> **TASK**:
Please copy, exactly as they appear below, the lines from the one containing "Image resolution: width=1366, height=1533." through the one containing "Historija parfema: Putovanje".

═════ INFORMATION SHOWN ═════

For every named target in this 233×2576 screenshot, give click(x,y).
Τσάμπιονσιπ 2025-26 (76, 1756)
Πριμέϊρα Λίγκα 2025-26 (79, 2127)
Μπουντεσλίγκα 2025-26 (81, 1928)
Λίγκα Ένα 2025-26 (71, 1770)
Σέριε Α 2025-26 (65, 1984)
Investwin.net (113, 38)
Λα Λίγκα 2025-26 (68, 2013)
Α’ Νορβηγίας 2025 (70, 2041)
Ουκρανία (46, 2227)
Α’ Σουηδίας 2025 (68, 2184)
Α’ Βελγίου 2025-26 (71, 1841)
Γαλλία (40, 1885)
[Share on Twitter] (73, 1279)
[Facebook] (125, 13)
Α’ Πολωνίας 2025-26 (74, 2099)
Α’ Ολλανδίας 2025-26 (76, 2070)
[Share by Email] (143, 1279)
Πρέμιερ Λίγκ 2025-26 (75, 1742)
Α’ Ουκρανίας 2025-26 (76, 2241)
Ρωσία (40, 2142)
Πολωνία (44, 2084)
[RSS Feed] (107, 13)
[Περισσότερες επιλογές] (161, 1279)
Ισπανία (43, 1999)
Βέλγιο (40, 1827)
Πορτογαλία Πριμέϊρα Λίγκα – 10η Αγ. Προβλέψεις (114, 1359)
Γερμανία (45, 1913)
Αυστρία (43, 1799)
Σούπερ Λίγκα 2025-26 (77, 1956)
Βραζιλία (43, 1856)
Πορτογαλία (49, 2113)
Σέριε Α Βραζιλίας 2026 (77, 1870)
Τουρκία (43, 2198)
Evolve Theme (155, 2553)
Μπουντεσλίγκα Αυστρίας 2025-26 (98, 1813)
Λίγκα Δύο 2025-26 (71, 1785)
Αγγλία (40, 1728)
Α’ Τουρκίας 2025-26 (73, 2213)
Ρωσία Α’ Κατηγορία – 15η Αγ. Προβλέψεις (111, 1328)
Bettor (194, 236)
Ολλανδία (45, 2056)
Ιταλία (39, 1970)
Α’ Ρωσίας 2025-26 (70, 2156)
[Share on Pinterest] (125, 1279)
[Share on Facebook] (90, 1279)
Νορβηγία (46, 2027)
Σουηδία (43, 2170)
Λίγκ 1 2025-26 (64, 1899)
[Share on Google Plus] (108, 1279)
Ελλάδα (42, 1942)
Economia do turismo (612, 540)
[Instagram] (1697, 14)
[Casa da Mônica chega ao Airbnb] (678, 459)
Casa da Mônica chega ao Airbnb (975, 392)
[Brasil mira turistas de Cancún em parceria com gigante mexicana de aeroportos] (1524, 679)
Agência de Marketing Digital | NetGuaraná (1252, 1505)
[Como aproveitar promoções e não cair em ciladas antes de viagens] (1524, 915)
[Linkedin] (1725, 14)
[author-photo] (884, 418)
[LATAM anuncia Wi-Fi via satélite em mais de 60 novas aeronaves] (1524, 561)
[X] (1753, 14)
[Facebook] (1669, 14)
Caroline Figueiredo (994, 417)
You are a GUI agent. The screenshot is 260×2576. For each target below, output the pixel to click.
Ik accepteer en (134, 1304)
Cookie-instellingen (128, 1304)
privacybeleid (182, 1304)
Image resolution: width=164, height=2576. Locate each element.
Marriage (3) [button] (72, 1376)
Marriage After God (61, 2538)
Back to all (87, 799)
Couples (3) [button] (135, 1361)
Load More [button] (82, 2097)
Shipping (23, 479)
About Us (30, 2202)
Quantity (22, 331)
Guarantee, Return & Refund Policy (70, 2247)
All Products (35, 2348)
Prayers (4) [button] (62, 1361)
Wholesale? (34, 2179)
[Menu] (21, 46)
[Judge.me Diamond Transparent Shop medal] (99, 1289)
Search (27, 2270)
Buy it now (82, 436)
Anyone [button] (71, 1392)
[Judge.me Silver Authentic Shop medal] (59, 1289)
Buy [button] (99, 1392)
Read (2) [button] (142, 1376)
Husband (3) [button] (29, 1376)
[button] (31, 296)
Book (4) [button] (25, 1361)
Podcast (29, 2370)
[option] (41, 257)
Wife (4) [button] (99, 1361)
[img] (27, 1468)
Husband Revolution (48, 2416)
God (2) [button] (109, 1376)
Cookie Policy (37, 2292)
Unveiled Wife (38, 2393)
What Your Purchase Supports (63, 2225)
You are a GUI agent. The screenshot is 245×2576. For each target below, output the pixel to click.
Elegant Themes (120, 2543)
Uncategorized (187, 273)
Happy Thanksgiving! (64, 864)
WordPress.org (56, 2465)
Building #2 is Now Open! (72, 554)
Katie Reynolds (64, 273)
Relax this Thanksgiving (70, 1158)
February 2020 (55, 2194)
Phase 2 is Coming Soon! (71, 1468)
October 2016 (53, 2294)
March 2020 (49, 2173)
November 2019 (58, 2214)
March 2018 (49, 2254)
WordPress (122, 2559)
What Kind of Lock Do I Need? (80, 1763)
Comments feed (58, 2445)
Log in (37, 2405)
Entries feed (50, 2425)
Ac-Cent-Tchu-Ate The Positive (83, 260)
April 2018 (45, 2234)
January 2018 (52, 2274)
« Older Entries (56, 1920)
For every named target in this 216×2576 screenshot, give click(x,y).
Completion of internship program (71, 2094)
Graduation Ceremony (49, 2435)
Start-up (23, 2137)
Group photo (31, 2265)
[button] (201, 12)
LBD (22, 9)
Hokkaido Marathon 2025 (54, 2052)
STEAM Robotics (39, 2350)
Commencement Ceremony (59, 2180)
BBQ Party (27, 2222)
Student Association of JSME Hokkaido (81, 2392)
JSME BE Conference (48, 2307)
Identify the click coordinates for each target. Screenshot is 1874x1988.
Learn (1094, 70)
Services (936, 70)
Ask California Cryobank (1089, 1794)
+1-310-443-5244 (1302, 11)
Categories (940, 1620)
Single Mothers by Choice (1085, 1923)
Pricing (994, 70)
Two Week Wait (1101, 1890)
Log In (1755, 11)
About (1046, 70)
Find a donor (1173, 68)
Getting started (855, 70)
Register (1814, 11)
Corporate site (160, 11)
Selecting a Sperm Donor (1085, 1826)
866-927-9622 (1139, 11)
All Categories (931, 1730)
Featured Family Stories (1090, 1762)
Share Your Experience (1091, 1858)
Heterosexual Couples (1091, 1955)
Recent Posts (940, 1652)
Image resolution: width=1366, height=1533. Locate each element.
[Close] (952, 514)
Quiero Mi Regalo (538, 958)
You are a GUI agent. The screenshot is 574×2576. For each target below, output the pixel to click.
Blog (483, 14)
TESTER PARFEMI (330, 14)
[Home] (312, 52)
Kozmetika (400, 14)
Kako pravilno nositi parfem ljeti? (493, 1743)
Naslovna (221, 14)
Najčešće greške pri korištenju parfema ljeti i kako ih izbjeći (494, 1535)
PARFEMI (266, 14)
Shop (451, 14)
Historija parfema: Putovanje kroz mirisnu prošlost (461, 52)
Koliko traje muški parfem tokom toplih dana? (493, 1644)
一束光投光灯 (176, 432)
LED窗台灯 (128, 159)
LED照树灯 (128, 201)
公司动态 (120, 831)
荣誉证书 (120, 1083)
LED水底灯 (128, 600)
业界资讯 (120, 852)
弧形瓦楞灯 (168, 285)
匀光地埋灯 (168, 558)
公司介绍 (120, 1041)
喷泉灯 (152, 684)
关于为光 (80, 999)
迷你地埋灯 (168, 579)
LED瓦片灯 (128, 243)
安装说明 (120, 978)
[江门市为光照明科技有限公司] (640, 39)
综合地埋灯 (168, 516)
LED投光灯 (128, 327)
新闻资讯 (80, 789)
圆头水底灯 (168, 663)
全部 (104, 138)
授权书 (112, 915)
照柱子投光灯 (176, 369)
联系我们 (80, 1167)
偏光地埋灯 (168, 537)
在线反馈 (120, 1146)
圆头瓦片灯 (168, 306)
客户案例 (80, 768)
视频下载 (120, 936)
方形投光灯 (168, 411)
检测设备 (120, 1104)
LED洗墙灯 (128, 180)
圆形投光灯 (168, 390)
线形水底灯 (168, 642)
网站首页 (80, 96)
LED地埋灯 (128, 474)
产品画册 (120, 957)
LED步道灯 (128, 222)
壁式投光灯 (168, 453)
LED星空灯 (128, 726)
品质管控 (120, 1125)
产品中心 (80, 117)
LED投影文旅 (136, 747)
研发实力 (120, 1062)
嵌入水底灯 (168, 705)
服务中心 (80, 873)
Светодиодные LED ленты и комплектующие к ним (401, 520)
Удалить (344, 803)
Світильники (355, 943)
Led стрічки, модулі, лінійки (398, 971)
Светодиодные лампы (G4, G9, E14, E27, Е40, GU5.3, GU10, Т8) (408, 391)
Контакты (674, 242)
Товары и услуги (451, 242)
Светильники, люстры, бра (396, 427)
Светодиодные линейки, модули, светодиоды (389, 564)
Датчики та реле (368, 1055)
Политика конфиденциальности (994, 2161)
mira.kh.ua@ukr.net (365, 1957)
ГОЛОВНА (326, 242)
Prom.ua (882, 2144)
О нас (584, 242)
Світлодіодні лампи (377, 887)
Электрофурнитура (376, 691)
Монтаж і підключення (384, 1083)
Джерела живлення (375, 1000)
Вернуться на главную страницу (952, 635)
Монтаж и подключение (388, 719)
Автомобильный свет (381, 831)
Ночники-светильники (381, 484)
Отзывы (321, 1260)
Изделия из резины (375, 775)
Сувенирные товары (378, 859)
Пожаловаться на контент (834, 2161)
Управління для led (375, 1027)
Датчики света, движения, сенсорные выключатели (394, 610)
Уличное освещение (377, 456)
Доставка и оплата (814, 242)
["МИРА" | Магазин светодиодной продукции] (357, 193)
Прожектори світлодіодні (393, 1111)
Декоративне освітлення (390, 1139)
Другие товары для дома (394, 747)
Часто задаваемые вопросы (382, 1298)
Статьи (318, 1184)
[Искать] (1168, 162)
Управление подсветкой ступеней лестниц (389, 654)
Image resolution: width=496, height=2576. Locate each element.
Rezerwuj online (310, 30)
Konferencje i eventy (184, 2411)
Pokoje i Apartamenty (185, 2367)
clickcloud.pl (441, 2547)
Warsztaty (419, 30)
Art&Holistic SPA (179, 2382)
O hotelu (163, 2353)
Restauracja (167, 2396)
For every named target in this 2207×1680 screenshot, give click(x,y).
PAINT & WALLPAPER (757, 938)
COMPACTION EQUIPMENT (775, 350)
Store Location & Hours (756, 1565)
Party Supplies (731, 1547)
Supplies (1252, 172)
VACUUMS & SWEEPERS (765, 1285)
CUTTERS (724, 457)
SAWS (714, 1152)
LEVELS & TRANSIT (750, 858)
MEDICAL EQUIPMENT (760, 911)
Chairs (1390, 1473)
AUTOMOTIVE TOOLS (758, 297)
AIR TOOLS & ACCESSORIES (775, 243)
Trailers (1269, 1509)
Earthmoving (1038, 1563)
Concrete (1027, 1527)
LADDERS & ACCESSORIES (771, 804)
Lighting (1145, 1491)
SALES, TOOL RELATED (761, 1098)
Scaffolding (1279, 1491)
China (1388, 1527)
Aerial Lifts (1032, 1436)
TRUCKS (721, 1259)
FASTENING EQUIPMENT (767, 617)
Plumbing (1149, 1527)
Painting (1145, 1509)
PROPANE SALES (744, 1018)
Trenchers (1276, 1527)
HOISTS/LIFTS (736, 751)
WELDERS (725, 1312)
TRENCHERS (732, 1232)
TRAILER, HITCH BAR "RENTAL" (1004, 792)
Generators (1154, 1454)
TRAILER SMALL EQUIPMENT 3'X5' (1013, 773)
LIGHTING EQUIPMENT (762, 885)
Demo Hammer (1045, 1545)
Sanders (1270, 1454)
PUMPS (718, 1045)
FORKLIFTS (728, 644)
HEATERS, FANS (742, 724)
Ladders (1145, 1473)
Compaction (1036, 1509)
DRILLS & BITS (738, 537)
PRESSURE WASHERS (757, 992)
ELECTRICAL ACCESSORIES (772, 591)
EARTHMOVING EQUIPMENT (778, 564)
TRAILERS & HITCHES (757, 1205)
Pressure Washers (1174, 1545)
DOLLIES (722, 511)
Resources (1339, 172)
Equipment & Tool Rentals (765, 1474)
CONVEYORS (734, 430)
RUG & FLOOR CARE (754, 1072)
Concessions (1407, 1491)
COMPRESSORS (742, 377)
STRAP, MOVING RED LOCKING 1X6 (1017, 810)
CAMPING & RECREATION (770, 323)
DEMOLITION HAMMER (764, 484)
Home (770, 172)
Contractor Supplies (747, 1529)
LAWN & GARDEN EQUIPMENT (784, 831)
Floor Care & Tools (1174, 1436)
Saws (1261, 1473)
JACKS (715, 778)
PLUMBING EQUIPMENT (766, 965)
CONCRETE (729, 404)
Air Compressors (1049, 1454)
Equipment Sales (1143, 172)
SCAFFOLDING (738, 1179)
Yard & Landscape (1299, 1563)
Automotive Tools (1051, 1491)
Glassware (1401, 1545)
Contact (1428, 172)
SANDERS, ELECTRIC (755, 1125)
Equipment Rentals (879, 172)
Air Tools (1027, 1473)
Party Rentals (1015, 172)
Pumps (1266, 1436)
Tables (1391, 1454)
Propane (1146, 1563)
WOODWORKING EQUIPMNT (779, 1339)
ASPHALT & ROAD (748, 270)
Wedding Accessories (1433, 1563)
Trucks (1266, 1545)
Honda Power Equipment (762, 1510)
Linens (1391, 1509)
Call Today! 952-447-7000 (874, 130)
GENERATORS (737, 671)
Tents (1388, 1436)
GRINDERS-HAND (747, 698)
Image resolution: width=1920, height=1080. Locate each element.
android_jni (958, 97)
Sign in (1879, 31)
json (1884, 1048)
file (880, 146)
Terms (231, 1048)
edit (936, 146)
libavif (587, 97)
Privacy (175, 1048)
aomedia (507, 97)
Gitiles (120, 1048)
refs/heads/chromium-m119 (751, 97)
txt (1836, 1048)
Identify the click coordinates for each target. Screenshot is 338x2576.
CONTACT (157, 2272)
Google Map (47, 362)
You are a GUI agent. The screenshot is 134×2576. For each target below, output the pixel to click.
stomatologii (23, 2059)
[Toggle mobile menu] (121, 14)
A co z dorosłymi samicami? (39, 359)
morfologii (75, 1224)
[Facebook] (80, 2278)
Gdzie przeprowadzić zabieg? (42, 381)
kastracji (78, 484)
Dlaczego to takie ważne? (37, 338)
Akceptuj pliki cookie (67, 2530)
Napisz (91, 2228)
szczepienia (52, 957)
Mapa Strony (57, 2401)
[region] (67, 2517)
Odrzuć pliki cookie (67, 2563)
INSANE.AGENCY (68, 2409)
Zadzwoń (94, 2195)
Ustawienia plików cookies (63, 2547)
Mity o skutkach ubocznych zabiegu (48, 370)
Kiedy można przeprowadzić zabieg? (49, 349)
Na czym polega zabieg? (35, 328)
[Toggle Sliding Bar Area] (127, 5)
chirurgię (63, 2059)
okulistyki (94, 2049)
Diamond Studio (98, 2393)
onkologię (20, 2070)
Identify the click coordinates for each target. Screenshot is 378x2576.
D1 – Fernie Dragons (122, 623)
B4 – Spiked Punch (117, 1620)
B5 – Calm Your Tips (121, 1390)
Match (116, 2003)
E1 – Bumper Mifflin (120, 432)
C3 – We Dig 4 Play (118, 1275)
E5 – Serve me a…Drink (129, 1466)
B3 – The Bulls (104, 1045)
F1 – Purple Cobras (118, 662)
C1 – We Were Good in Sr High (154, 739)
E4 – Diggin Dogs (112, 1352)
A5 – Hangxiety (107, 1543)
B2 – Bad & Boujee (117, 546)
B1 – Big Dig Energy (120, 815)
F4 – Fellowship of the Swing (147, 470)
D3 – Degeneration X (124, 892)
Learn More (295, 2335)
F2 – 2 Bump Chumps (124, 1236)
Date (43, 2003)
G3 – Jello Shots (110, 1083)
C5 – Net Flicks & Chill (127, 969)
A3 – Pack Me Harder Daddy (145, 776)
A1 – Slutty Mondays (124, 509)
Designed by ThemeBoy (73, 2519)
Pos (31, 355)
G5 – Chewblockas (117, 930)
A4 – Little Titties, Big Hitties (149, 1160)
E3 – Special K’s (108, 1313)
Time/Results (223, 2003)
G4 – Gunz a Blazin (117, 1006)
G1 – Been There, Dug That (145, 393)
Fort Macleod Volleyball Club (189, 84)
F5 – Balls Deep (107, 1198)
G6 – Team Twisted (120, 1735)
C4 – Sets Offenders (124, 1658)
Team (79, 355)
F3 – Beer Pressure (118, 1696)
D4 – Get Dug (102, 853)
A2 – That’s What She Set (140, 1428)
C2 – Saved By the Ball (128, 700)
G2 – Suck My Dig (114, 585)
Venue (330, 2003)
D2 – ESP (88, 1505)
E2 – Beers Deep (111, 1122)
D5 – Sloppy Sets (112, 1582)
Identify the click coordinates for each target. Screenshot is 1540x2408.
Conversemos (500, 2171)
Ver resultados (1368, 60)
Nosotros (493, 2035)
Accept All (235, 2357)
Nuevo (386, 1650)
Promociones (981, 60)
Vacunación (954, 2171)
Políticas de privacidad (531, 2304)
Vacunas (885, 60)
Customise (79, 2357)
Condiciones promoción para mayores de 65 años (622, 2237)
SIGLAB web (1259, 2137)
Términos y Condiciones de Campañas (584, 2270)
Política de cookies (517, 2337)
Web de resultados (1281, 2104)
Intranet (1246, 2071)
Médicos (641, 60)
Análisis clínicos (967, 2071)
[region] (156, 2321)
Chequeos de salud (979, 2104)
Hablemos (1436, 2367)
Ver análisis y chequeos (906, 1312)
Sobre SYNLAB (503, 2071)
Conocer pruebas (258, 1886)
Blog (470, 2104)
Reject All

═════

> **RESULT OF THE TASK**:
Image resolution: width=1366, height=1533. Locate each element.
[Close] (952, 514)
Quiero Mi Regalo (538, 958)
You are a GUI agent. The screenshot is 574×2576. For each target below, output the pixel to click.
Blog (483, 14)
TESTER PARFEMI (330, 14)
[Home] (312, 52)
Kozmetika (400, 14)
Kako pravilno nositi parfem ljeti? (493, 1743)
Naslovna (221, 14)
Najčešće greške pri korištenju parfema ljeti i kako ih izbjeći (494, 1535)
PARFEMI (266, 14)
Shop (451, 14)
Historija parfema: Putovanje kroz mirisnu prošlost (461, 52)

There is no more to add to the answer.